[Stored data]
....

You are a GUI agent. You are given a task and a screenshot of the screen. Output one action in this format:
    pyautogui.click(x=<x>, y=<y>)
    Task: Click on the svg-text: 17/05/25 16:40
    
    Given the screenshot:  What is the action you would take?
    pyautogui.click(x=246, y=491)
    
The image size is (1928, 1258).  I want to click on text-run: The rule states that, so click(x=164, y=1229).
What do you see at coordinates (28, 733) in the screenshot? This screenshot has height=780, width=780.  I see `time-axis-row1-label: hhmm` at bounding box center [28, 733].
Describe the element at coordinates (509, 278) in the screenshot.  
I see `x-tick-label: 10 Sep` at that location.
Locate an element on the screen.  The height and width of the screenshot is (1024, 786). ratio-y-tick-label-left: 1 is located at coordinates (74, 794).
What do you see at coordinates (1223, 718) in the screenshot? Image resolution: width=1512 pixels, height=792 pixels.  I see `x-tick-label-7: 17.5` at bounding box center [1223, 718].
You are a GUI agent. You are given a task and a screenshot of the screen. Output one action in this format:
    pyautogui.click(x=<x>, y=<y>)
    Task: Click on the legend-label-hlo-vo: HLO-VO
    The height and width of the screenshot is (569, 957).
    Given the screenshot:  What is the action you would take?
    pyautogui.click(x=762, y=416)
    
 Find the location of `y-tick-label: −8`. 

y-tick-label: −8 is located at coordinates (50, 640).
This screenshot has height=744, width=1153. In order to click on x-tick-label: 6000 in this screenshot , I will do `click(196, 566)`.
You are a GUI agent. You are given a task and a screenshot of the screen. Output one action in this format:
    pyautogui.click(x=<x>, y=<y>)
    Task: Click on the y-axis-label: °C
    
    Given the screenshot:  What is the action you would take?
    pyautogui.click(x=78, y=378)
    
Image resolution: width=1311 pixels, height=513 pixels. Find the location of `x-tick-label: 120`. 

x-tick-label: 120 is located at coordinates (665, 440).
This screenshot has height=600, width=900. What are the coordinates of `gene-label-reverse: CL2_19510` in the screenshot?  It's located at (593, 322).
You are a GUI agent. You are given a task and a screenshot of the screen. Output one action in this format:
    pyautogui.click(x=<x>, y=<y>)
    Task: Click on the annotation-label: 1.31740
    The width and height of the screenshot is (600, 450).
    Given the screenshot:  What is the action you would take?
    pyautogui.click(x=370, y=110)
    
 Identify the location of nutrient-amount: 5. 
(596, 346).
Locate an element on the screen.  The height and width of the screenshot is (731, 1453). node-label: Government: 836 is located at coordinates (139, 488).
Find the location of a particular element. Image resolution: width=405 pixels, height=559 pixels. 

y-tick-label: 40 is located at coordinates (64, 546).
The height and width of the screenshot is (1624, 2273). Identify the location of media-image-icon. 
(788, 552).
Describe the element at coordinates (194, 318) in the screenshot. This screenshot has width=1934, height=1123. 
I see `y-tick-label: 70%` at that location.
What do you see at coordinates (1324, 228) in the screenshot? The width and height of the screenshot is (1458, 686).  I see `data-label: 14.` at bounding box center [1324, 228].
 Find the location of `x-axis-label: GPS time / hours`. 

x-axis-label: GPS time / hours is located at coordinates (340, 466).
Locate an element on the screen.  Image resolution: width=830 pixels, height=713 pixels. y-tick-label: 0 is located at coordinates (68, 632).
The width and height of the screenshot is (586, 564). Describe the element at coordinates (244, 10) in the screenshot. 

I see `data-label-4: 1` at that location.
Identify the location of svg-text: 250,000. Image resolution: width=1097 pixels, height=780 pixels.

....

- **Work order**
Update the data above by replacing every "GUI agent" with "screen assistant". Keep everything else the same.

- **Completed exercise**
You are a screen assistant. You are given a task and a screenshot of the screen. Output one action in this format:
    pyautogui.click(x=<x>, y=<y>)
    Task: Click on the svg-text: 17/05/25 16:40
    
    Given the screenshot:  What is the action you would take?
    pyautogui.click(x=246, y=491)
    
The image size is (1928, 1258).  I want to click on text-run: The rule states that, so click(x=164, y=1229).
What do you see at coordinates (28, 733) in the screenshot? This screenshot has height=780, width=780.  I see `time-axis-row1-label: hhmm` at bounding box center [28, 733].
Describe the element at coordinates (509, 278) in the screenshot.  
I see `x-tick-label: 10 Sep` at that location.
Locate an element on the screen.  The height and width of the screenshot is (1024, 786). ratio-y-tick-label-left: 1 is located at coordinates (74, 794).
What do you see at coordinates (1223, 718) in the screenshot? Image resolution: width=1512 pixels, height=792 pixels.  I see `x-tick-label-7: 17.5` at bounding box center [1223, 718].
You are a screen assistant. You are given a task and a screenshot of the screen. Output one action in this format:
    pyautogui.click(x=<x>, y=<y>)
    Task: Click on the legend-label-hlo-vo: HLO-VO
    The height and width of the screenshot is (569, 957).
    Given the screenshot:  What is the action you would take?
    pyautogui.click(x=762, y=416)
    
 Find the location of `y-tick-label: −8`. 

y-tick-label: −8 is located at coordinates (50, 640).
This screenshot has height=744, width=1153. In order to click on x-tick-label: 6000 in this screenshot , I will do `click(196, 566)`.
You are a screen assistant. You are given a task and a screenshot of the screen. Output one action in this format:
    pyautogui.click(x=<x>, y=<y>)
    Task: Click on the y-axis-label: °C
    
    Given the screenshot:  What is the action you would take?
    pyautogui.click(x=78, y=378)
    
Image resolution: width=1311 pixels, height=513 pixels. Find the location of `x-tick-label: 120`. 

x-tick-label: 120 is located at coordinates (665, 440).
This screenshot has height=600, width=900. What are the coordinates of `gene-label-reverse: CL2_19510` in the screenshot?  It's located at (593, 322).
You are a screen assistant. You are given a task and a screenshot of the screen. Output one action in this format:
    pyautogui.click(x=<x>, y=<y>)
    Task: Click on the annotation-label: 1.31740
    The width and height of the screenshot is (600, 450).
    Given the screenshot:  What is the action you would take?
    pyautogui.click(x=370, y=110)
    
 Identify the location of nutrient-amount: 5. 
(596, 346).
Locate an element on the screen.  The height and width of the screenshot is (731, 1453). node-label: Government: 836 is located at coordinates (139, 488).
Find the location of a particular element. Image resolution: width=405 pixels, height=559 pixels. 

y-tick-label: 40 is located at coordinates (64, 546).
The height and width of the screenshot is (1624, 2273). Identify the location of media-image-icon. 
(788, 552).
Describe the element at coordinates (194, 318) in the screenshot. This screenshot has width=1934, height=1123. 
I see `y-tick-label: 70%` at that location.
What do you see at coordinates (1324, 228) in the screenshot? The width and height of the screenshot is (1458, 686).  I see `data-label: 14.` at bounding box center [1324, 228].
 Find the location of `x-axis-label: GPS time / hours`. 

x-axis-label: GPS time / hours is located at coordinates (340, 466).
Locate an element on the screen.  Image resolution: width=830 pixels, height=713 pixels. y-tick-label: 0 is located at coordinates (68, 632).
The width and height of the screenshot is (586, 564). Describe the element at coordinates (244, 10) in the screenshot. 

I see `data-label-4: 1` at that location.
Identify the location of svg-text: 250,000. Image resolution: width=1097 pixels, height=780 pixels.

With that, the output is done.